The City Attorney’s core work is to provide legal counsel to the City of Oakland, its employees, officers, agencies, boards, and commissions through drafting laws and policies, contracts and other legal documents requested by city officials and departments; reviewing city contracts; and representing the city and its employees in litigation matters.
 
But legal advocacy comes in many forms, and one of the ways the City Attorney’s Office has been advocating for the people of Oakland is through a growing and vibrant amicus brief practice. Amicus, or “friend of the court,” briefs, are opportunities for individuals and entities not directly involved in litigation to nonetheless present their positions and perspectives to a court.

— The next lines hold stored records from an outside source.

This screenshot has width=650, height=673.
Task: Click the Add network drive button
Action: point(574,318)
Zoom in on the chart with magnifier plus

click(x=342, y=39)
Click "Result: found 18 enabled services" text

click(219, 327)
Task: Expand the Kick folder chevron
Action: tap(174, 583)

Amicus briefs can be extremely important: they can help a court understand the gravity of the issue before them, point out the possibility of perverse or unanticipated consequences of a court’s decision, and/or help educate a court on an unusual or tricky issue. And amicus briefs can be extremely influential: courts sometimes adopt their reasoning rather than the reasoning of any party before them, or use what they learn from amici to frame their decision.
 
In late 2021, the City Attorney’s Office joined with sister cities and counties to defend the Deferred Action for Childhood Arrivals (DACA) program from attack by the State of Texas. The brief we joined highlights how DACA affords recipients the building blocks of a successful life, and recipients in turn have made our communities safer and more prosperous. This coalition also argued that, contrary to Texas’ assertions, recipients of DACA obtain work authorization through valid laws and regulations independent of DACA. Immigrants, including DACA recipients, are vital, full members of our Oakland community and of communities around the country. I am proud to join national efforts to protect programs like DACA from attack.

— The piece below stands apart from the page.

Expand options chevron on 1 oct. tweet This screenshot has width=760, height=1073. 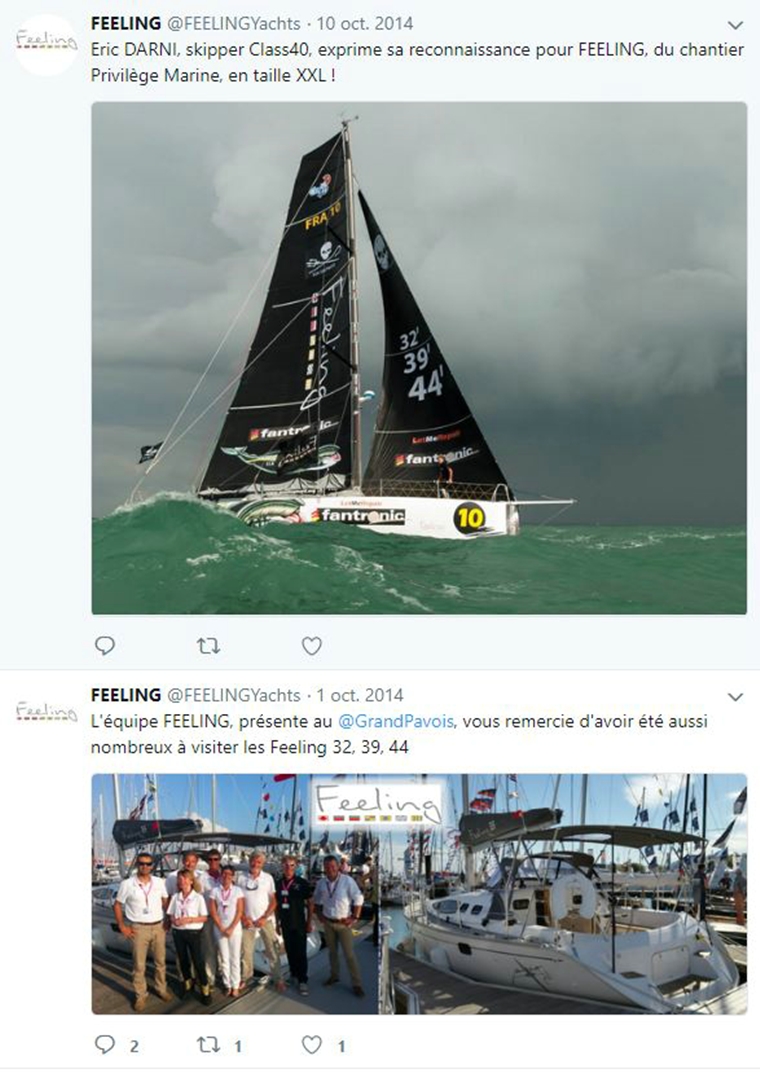[x=735, y=697]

City Attorney Settles Major Recycling Case Benefitting Oakland Ratepayers

In December 2021, the Oakland City Council approved settlement of the City’s lawsuit against California Waste Solutions, Inc. (“CWS”) after years of litigation to recover for Oakland ratepayers approximately $6 million in overcharges for bringing recycling carts at multi-family buildings out to the curb (“backyard service”). The settlement requires that CWS refund approximately 2,000 multi-family building owners for those years of overcharging, and lower their rates for backyard service for recycling carts going forward. The settlement will make these Oakland ratepayers whole, remedying the harm they suffered for years as a result of CWS’ overcharging practices.
 
The City filed this lawsuit nearly five years ago regarding CWS’ recycling contract with Oakland. CWS charged rates for backyard recycling cart services to multi-family buildings that far exceeded the rate for the same service to single family buildings. Despite the City’s best efforts to negotiate in good faith with CWS to resolve the issue without litigation, those efforts did not bear fruit. To protect City residents from CWS’ overcharging practices, including charges up to 550% of what their contract allowed, the City sued CWS in 2017.
 
Only through the course of the litigation did the City learn that CWS had overcharged Oakland ratepayers for services related to bringing recycling carts out to the curb at multi-family buildings by a total of approximately $6 million. Under the terms of the settlement, CWS must repay those property owners who were overcharged in a timely fashion. Oakland property owners who were overcharged will be notified in the coming months of their eligibility for a refund, and will be provided information about the process for receiving their refund.
 
In addition, under the terms of the settlement, CWS will lower its rates so they are in line with the rates CWS charges for the same backyard service at single-family buildings. These building owners will receive a refund if they were overcharged, and CWS will charge the correct, lower rate for this service going forward.
 
Unjust and unfair dealing is unacceptable and will not stand. I am proud of my office’s and the City Administration’s unflinching work, which culminated in securing refunds of overcharges totaling approximately $6 million for Oakland property owners and reducing the rates for these vital services to a fair and reasonable level.